» **Task description**
Pull out every line of the items below that contains the word "Where".

» **The data**
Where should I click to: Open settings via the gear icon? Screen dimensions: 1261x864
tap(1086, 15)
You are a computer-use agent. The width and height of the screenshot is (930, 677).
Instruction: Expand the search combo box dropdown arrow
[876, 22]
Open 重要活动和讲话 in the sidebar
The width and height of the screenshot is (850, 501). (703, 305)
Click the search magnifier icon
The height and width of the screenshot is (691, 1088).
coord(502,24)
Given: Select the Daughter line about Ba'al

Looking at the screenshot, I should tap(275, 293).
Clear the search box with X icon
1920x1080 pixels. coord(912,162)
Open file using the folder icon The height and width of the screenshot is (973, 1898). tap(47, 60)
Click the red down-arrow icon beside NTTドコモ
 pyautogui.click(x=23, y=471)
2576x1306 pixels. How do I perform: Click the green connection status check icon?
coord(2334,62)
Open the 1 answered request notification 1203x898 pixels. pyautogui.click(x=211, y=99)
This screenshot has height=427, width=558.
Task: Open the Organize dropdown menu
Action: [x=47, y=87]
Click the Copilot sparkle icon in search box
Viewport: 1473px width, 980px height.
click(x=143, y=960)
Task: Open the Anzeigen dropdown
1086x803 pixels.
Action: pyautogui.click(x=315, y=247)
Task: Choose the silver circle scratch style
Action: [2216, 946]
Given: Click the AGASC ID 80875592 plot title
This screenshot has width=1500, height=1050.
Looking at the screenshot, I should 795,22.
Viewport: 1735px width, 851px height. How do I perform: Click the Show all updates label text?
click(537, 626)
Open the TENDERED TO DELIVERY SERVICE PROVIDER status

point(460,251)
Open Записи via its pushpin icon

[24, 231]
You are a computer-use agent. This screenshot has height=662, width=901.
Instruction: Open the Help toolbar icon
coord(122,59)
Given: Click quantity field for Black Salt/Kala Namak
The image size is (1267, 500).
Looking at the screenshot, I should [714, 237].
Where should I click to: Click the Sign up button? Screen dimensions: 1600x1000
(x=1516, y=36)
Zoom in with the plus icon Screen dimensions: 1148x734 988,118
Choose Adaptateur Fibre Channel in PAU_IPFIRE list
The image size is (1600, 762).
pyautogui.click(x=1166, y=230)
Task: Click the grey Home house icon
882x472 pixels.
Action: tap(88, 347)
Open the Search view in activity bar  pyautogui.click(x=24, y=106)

» **Task response**
Where should I click to: Open settings via the gear icon? Screen dimensions: 1261x864
Where should I click to: Click the Sign up button? Screen dimensions: 1600x1000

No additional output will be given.